PROBLEM DETAILS: Return exactly those lines of the material below that fall between the line holding "Task: Click 'Erasing" and the line holding "You are a computer-use agent. The image", inclusive.

DATA FOR THIS EXERCISE:

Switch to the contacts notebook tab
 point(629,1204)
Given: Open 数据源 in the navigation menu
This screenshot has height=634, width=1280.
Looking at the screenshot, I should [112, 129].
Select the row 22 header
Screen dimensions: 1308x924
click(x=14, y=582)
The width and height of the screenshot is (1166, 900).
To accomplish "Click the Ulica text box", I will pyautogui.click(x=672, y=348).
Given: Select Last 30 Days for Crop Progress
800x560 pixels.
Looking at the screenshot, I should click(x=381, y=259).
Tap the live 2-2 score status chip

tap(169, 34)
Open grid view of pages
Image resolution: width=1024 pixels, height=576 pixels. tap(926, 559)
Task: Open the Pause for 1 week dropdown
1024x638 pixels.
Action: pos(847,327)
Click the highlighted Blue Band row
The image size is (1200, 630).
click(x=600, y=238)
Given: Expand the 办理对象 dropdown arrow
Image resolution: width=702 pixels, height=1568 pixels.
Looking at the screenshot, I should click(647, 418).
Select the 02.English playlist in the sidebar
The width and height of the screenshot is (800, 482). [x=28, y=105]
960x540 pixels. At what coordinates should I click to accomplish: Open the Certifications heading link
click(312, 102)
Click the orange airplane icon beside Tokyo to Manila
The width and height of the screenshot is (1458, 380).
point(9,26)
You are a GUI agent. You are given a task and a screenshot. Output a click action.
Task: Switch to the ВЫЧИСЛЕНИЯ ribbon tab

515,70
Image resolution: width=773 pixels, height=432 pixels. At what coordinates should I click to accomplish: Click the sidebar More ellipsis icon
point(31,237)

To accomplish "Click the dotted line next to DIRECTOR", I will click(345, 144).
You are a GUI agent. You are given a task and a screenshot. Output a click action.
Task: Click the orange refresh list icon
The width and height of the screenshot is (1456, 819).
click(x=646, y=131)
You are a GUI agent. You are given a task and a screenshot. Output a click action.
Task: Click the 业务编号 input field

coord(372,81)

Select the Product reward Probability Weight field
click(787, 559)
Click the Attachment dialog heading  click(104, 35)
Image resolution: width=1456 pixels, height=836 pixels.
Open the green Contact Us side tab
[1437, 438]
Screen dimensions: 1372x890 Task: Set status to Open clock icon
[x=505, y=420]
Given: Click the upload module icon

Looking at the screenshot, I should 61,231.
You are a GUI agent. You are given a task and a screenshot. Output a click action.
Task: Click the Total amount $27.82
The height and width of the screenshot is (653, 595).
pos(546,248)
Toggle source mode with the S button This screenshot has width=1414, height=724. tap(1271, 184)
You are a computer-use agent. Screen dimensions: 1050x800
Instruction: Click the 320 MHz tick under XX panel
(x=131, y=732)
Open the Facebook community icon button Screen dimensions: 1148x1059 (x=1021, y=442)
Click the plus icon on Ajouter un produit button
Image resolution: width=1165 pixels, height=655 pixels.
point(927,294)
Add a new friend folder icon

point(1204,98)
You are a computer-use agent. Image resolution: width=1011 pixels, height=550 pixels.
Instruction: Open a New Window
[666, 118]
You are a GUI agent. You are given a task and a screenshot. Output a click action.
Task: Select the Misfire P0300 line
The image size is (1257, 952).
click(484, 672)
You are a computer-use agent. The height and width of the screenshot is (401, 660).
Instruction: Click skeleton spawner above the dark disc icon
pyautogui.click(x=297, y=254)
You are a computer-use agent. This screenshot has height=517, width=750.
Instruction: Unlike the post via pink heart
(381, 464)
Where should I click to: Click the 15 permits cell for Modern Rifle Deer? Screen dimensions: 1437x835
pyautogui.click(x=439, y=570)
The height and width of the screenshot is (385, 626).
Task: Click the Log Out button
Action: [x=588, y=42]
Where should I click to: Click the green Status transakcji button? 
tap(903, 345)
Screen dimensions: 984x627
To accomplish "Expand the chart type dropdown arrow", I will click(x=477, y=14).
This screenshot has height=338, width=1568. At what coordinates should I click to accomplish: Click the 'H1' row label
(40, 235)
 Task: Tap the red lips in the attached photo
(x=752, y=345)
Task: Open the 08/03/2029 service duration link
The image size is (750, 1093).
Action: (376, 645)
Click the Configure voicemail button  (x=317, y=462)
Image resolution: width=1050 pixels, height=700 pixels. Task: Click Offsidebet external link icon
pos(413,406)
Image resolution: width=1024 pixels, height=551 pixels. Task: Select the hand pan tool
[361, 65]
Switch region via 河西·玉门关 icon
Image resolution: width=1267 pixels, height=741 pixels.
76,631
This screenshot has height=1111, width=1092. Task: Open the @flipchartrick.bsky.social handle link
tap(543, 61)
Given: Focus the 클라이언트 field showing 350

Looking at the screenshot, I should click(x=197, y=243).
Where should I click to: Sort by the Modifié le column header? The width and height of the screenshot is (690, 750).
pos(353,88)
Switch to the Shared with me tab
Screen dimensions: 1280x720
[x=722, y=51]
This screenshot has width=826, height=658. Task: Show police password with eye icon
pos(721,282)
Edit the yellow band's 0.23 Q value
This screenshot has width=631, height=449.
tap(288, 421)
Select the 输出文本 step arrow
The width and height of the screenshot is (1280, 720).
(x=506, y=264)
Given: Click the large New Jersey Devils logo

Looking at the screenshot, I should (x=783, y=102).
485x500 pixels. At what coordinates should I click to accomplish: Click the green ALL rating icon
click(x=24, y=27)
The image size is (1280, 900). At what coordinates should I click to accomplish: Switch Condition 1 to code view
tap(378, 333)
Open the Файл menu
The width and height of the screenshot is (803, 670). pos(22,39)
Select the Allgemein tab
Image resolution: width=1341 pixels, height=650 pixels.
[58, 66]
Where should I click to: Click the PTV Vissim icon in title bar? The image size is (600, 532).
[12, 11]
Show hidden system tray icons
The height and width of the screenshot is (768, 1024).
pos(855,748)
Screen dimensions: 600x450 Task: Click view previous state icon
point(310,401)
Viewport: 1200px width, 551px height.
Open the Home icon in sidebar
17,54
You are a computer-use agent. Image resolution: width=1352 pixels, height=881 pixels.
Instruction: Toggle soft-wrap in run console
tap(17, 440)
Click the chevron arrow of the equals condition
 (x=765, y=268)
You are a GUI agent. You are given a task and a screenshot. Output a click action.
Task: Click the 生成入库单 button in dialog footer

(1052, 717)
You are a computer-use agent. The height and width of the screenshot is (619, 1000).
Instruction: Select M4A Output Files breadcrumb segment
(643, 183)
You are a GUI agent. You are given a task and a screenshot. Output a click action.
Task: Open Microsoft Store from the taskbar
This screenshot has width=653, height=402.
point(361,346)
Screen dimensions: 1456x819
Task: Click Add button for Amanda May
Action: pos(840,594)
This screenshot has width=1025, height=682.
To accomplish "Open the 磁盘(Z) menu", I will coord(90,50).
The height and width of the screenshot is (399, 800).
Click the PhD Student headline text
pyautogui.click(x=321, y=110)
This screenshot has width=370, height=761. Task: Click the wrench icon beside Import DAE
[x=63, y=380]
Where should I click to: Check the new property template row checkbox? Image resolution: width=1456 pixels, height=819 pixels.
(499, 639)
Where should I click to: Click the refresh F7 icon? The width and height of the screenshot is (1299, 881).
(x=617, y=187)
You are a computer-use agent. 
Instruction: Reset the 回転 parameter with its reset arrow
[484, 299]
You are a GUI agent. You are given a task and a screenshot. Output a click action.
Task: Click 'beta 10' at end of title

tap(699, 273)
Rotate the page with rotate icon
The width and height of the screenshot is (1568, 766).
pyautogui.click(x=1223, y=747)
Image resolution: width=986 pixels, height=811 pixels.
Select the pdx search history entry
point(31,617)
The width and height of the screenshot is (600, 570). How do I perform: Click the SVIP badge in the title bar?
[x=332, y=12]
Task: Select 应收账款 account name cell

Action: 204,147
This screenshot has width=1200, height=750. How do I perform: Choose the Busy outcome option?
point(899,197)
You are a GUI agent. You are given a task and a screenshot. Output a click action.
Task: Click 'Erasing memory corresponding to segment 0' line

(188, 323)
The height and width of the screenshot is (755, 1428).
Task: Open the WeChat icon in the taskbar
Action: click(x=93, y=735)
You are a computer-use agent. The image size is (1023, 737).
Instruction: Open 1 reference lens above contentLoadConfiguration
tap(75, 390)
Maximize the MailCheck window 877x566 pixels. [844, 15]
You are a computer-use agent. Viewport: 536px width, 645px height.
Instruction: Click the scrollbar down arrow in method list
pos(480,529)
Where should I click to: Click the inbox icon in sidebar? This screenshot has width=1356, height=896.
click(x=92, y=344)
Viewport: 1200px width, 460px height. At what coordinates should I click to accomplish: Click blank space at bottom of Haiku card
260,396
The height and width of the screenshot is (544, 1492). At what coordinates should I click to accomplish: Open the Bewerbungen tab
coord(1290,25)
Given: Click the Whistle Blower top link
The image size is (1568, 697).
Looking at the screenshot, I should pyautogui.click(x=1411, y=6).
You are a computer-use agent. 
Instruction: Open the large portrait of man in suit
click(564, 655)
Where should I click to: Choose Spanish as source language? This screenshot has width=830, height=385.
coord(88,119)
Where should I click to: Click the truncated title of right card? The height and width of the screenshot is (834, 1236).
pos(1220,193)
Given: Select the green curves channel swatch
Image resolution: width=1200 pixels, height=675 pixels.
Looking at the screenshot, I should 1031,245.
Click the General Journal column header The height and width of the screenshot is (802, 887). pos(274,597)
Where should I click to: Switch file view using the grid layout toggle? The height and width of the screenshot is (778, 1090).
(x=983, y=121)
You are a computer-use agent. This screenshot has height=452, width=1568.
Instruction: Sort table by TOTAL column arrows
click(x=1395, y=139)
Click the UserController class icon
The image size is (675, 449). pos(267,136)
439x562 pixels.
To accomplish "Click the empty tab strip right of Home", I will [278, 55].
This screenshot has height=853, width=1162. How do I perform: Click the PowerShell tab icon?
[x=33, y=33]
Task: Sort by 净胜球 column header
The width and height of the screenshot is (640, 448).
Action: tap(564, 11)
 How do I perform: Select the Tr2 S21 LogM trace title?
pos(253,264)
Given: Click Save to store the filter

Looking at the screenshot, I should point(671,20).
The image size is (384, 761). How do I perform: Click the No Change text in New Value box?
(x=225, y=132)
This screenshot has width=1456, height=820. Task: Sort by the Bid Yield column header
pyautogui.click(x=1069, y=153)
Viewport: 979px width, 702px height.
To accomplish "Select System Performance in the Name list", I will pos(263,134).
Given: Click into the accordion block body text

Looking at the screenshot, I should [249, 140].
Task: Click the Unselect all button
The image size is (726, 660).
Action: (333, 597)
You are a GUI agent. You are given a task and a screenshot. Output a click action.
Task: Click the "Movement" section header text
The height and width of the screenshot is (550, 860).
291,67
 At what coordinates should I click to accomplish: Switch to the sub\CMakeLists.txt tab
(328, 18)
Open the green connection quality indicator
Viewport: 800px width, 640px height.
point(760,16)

EXPECTED OUTPUT:
Task: Click 'Erasing memory corresponding to segment 0' line

(188, 323)
The height and width of the screenshot is (755, 1428).
Task: Open the WeChat icon in the taskbar
Action: click(x=93, y=735)
You are a computer-use agent. The image size is (1023, 737).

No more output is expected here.